Copy out every one of the entries below verbatim, line for line.

------------------------------------------------

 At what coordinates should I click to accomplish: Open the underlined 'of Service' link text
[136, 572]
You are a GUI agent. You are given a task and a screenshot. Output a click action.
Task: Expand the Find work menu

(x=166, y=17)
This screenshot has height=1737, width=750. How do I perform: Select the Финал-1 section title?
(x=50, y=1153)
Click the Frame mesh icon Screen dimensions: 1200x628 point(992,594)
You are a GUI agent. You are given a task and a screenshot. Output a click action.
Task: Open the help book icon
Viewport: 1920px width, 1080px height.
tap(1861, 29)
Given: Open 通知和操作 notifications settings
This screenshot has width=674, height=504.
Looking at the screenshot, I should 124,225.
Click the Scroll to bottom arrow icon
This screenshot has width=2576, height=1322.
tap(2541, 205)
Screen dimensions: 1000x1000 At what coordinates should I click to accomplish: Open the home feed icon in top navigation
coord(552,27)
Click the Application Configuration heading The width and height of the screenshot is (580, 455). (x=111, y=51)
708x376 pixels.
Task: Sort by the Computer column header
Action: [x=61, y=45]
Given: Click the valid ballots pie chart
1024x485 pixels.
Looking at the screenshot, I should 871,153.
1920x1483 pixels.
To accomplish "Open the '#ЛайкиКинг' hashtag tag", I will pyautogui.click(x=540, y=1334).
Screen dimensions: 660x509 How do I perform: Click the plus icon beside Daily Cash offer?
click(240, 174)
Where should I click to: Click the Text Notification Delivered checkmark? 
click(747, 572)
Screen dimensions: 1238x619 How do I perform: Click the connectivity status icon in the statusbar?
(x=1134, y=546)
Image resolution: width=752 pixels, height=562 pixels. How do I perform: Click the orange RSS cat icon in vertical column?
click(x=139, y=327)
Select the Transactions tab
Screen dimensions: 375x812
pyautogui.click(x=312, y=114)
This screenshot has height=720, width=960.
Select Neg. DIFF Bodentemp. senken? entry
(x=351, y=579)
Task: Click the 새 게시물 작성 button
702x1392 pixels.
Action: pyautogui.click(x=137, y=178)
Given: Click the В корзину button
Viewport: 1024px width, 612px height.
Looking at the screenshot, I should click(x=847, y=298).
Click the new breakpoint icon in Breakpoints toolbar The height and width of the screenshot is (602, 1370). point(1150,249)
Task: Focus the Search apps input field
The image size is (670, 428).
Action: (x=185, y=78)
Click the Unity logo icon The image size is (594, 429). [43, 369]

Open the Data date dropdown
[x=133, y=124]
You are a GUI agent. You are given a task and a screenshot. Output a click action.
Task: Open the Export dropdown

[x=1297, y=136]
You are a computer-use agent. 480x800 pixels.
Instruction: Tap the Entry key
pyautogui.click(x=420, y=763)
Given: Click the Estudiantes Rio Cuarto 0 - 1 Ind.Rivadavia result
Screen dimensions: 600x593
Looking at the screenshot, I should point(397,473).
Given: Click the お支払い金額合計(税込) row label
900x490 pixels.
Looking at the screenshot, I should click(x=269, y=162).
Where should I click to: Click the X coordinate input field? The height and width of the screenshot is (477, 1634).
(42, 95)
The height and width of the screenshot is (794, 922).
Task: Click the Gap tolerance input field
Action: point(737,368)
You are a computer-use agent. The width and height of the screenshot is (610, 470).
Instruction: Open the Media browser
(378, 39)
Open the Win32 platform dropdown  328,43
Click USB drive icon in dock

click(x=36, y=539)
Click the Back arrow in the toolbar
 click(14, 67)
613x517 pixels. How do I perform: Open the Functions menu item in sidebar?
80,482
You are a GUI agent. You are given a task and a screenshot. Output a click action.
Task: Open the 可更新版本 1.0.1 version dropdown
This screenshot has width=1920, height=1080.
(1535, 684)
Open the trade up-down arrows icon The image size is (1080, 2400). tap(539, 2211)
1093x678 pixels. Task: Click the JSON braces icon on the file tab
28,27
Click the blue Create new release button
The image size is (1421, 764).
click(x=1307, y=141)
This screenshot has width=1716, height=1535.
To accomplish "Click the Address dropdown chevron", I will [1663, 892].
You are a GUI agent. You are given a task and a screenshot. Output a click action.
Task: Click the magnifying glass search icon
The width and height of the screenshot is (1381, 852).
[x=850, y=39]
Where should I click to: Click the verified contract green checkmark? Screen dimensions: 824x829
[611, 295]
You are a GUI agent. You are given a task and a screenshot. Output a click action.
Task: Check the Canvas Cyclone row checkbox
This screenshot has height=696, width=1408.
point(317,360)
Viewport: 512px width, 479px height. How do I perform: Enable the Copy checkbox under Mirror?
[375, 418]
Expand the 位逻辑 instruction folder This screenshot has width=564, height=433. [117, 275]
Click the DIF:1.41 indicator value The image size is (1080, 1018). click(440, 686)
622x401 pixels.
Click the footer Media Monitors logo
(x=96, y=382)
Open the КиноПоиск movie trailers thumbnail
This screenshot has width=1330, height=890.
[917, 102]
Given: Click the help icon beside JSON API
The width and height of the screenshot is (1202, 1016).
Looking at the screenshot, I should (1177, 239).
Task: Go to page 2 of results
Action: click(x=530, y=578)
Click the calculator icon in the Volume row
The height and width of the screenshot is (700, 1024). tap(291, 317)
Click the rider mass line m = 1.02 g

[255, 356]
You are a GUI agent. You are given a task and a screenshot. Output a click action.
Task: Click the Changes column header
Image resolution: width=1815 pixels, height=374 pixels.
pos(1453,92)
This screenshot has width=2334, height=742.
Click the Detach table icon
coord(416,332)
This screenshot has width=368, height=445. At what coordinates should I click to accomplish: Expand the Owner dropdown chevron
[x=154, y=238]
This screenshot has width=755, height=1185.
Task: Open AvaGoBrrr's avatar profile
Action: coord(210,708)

------------------------------------------------

**Answer to the problem:**
 At what coordinates should I click to accomplish: Open the underlined 'of Service' link text
[136, 572]
You are a GUI agent. You are given a task and a screenshot. Output a click action.
Task: Expand the Find work menu

(x=166, y=17)
This screenshot has height=1737, width=750. How do I perform: Select the Финал-1 section title?
(x=50, y=1153)
Click the Frame mesh icon Screen dimensions: 1200x628 point(992,594)
You are a GUI agent. You are given a task and a screenshot. Output a click action.
Task: Open the help book icon
Viewport: 1920px width, 1080px height.
tap(1861, 29)
Given: Open 通知和操作 notifications settings
This screenshot has width=674, height=504.
Looking at the screenshot, I should 124,225.
Click the Scroll to bottom arrow icon
This screenshot has width=2576, height=1322.
tap(2541, 205)
Screen dimensions: 1000x1000 At what coordinates should I click to accomplish: Open the home feed icon in top navigation
coord(552,27)
Click the Application Configuration heading The width and height of the screenshot is (580, 455). (x=111, y=51)
708x376 pixels.
Task: Sort by the Computer column header
Action: [x=61, y=45]
Given: Click the valid ballots pie chart
1024x485 pixels.
Looking at the screenshot, I should 871,153.
1920x1483 pixels.
To accomplish "Open the '#ЛайкиКинг' hashtag tag", I will pyautogui.click(x=540, y=1334).
Screen dimensions: 660x509 How do I perform: Click the plus icon beside Daily Cash offer?
click(240, 174)
Where should I click to: Click the Text Notification Delivered checkmark? 
click(747, 572)
Screen dimensions: 1238x619 How do I perform: Click the connectivity status icon in the statusbar?
(x=1134, y=546)
Image resolution: width=752 pixels, height=562 pixels. How do I perform: Click the orange RSS cat icon in vertical column?
click(x=139, y=327)
Select the Transactions tab
Screen dimensions: 375x812
pyautogui.click(x=312, y=114)
This screenshot has height=720, width=960.
Select Neg. DIFF Bodentemp. senken? entry
(x=351, y=579)
Task: Click the 새 게시물 작성 button
702x1392 pixels.
Action: pyautogui.click(x=137, y=178)
Given: Click the В корзину button
Viewport: 1024px width, 612px height.
Looking at the screenshot, I should click(x=847, y=298).
Click the new breakpoint icon in Breakpoints toolbar The height and width of the screenshot is (602, 1370). point(1150,249)
Task: Focus the Search apps input field
The image size is (670, 428).
Action: (x=185, y=78)
Click the Unity logo icon The image size is (594, 429). [43, 369]

Open the Data date dropdown
[x=133, y=124]
You are a GUI agent. You are given a task and a screenshot. Output a click action.
Task: Open the Export dropdown

[x=1297, y=136]
You are a computer-use agent. 480x800 pixels.
Instruction: Tap the Entry key
pyautogui.click(x=420, y=763)
Given: Click the Estudiantes Rio Cuarto 0 - 1 Ind.Rivadavia result
Screen dimensions: 600x593
Looking at the screenshot, I should point(397,473).
Given: Click the お支払い金額合計(税込) row label
900x490 pixels.
Looking at the screenshot, I should click(x=269, y=162).
Where should I click to: Click the X coordinate input field? The height and width of the screenshot is (477, 1634).
(42, 95)
The height and width of the screenshot is (794, 922).
Task: Click the Gap tolerance input field
Action: point(737,368)
You are a computer-use agent. The width and height of the screenshot is (610, 470).
Instruction: Open the Media browser
(378, 39)
Open the Win32 platform dropdown  328,43
Click USB drive icon in dock

click(x=36, y=539)
Click the Back arrow in the toolbar
 click(14, 67)
613x517 pixels. How do I perform: Open the Functions menu item in sidebar?
80,482
You are a GUI agent. You are given a task and a screenshot. Output a click action.
Task: Open the 可更新版本 1.0.1 version dropdown
This screenshot has width=1920, height=1080.
(1535, 684)
Open the trade up-down arrows icon The image size is (1080, 2400). tap(539, 2211)
1093x678 pixels. Task: Click the JSON braces icon on the file tab
28,27
Click the blue Create new release button
The image size is (1421, 764).
click(x=1307, y=141)
This screenshot has width=1716, height=1535.
To accomplish "Click the Address dropdown chevron", I will [1663, 892].
You are a GUI agent. You are given a task and a screenshot. Output a click action.
Task: Click the magnifying glass search icon
The width and height of the screenshot is (1381, 852).
[x=850, y=39]
Where should I click to: Click the verified contract green checkmark? Screen dimensions: 824x829
[611, 295]
You are a GUI agent. You are given a task and a screenshot. Output a click action.
Task: Check the Canvas Cyclone row checkbox
This screenshot has height=696, width=1408.
point(317,360)
Viewport: 512px width, 479px height. How do I perform: Enable the Copy checkbox under Mirror?
[375, 418]
Expand the 位逻辑 instruction folder This screenshot has width=564, height=433. [117, 275]
Click the DIF:1.41 indicator value The image size is (1080, 1018). click(440, 686)
622x401 pixels.
Click the footer Media Monitors logo
(x=96, y=382)
Open the КиноПоиск movie trailers thumbnail
This screenshot has width=1330, height=890.
[917, 102]
Given: Click the help icon beside JSON API
The width and height of the screenshot is (1202, 1016).
Looking at the screenshot, I should (1177, 239).
Task: Go to page 2 of results
Action: click(x=530, y=578)
Click the calculator icon in the Volume row
The height and width of the screenshot is (700, 1024). tap(291, 317)
Click the rider mass line m = 1.02 g

[255, 356]
You are a GUI agent. You are given a task and a screenshot. Output a click action.
Task: Click the Changes column header
Image resolution: width=1815 pixels, height=374 pixels.
pos(1453,92)
This screenshot has width=2334, height=742.
Click the Detach table icon
coord(416,332)
This screenshot has width=368, height=445. At what coordinates should I click to accomplish: Expand the Owner dropdown chevron
[x=154, y=238]
This screenshot has width=755, height=1185.
Task: Open AvaGoBrrr's avatar profile
Action: coord(210,708)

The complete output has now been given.